Denver Gillen was a big deal in the years immediately after World War II as one of America’s top illustrators at a time when magazine illustration was still an important medium. His work appeared in The Saturday Evening Post, Reader’s Digest, Outdoor Life and other popular magazines.


But he is perhaps best known for an assignment he received in 1939, not long after arriving from Toronto to take a job as an illustrator for retailer Montgomery Ward in Chicago. At the time, the Great Depression was waning and the department store wanted to create a children’s booklet for an annual holiday promotion.


The original 1939 booklet illustrated by Denver Gillen

An advertising copywriter named Robert L. May was dispatched to write an original story for the booklet. But when he submitted an underdog tale of a reindeer who was teased for having a red nose, company officials wrestled with a concern: In 1930s pop culture, a red nose often referred to a drunkard.
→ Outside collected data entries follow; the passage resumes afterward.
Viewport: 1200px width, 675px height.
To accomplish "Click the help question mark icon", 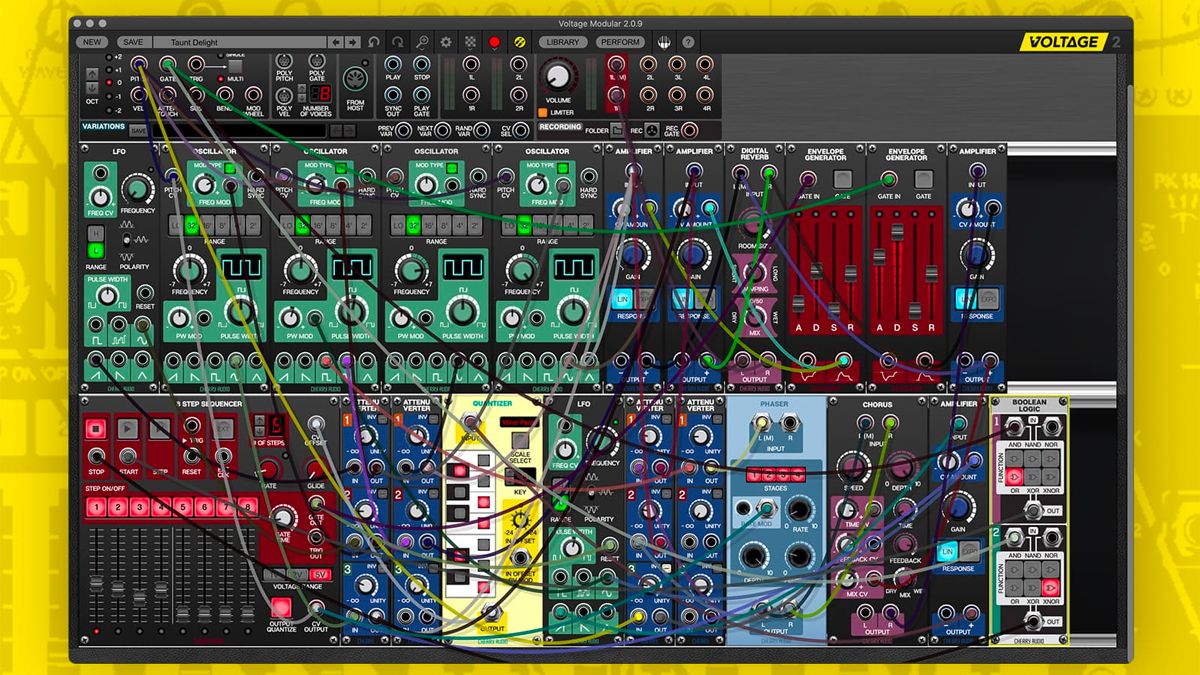I will (686, 42).
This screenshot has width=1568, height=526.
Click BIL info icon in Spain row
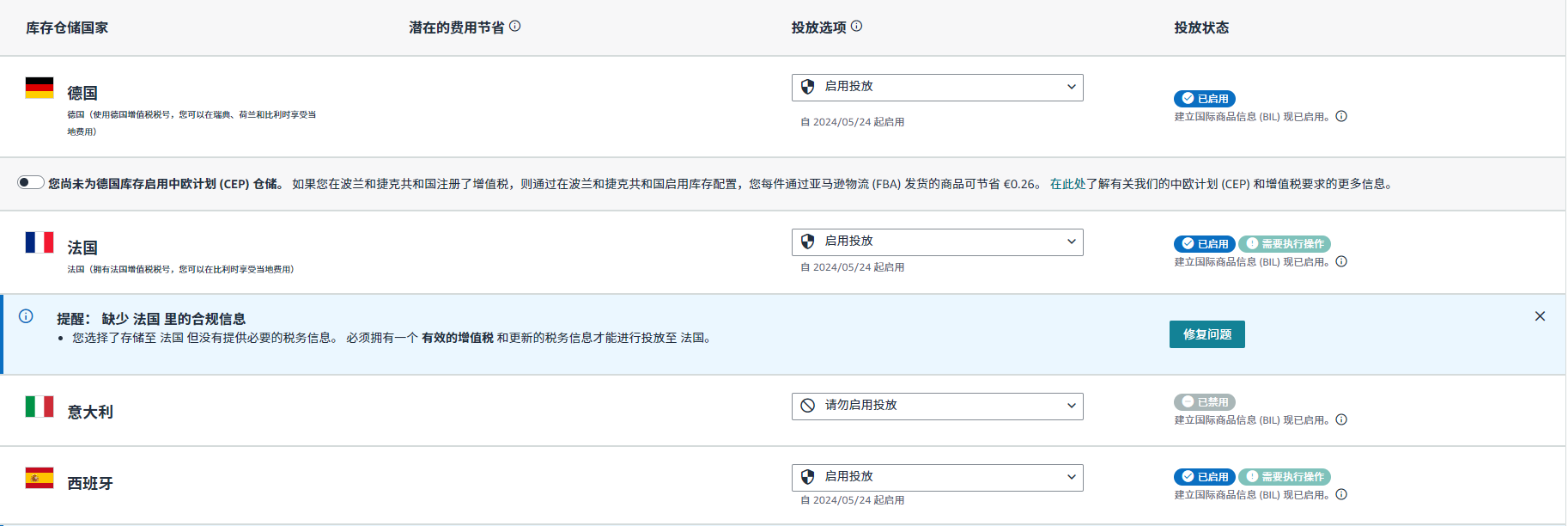pos(1341,494)
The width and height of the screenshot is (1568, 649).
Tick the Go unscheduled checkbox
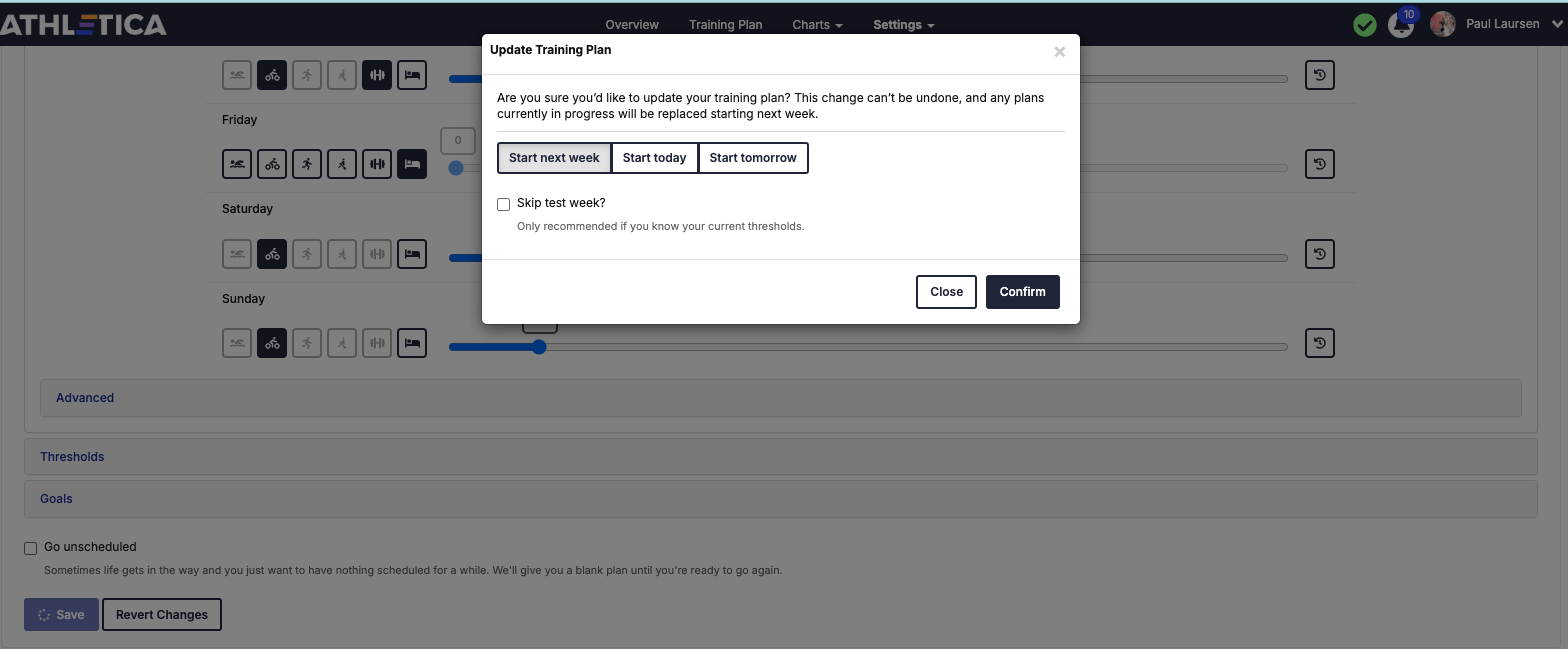31,548
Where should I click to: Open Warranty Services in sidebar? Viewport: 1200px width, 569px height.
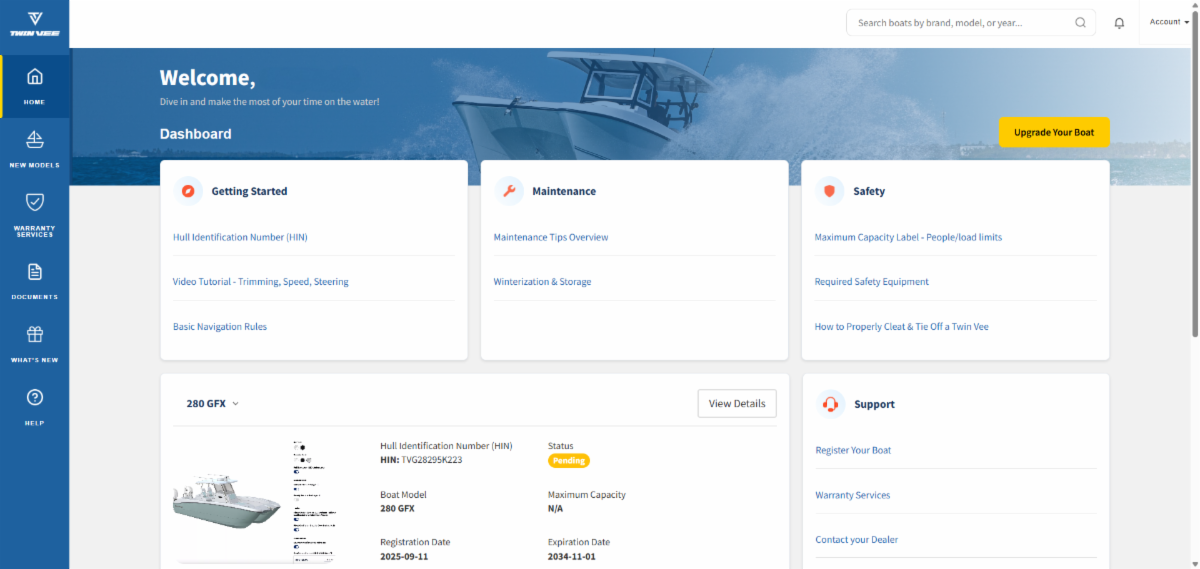point(34,215)
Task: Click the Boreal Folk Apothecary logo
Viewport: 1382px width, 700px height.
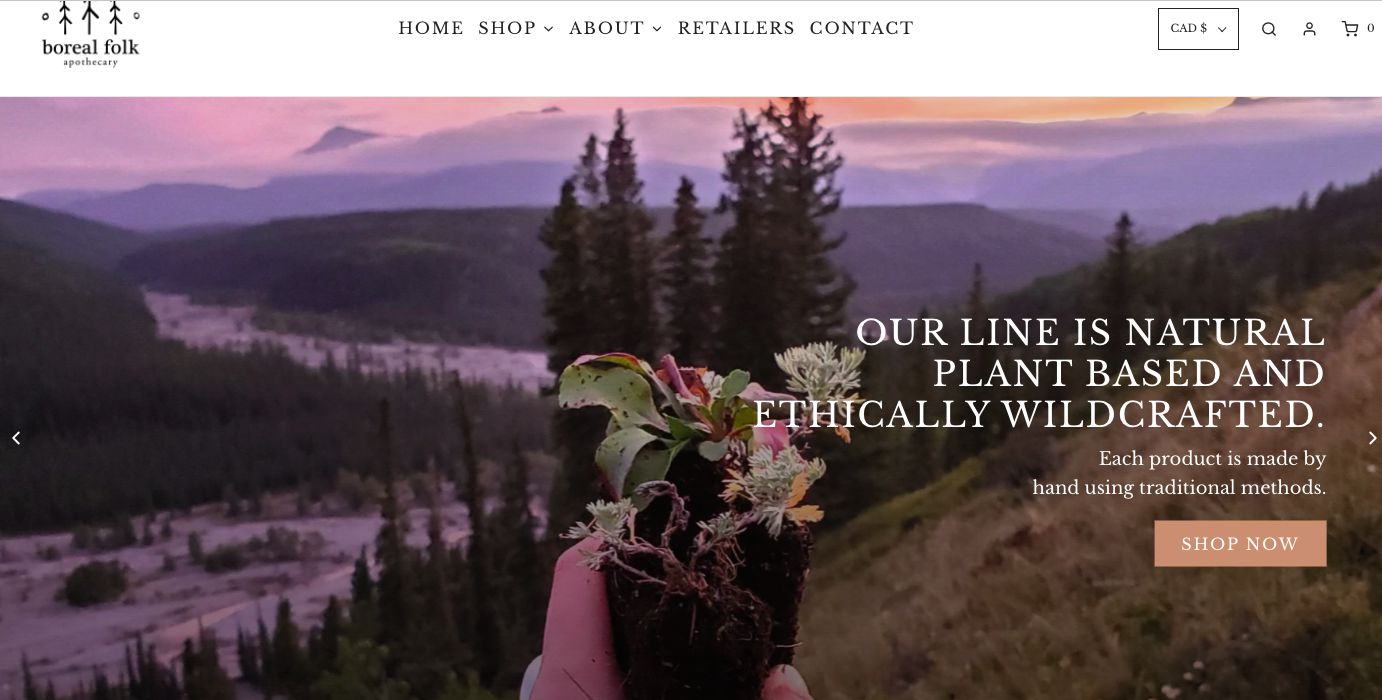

They were about to kill the project when May turned to Gillen for help. Their mission: Convince the Montgomery Ward big shots that the reindeer in May’s story wouldn’t suggest anything remotely close to a boozer.

Denver Gillen

May took Gillen to Chicago’s zoo to sketch some deer. The endearing (no pun intended) images Gillen sketched convinced Montgomery Ward to proceed with the holiday booklets. The project was a huge hit. Some 2.4 million booklets were distributed in the first year and millions more in the years after.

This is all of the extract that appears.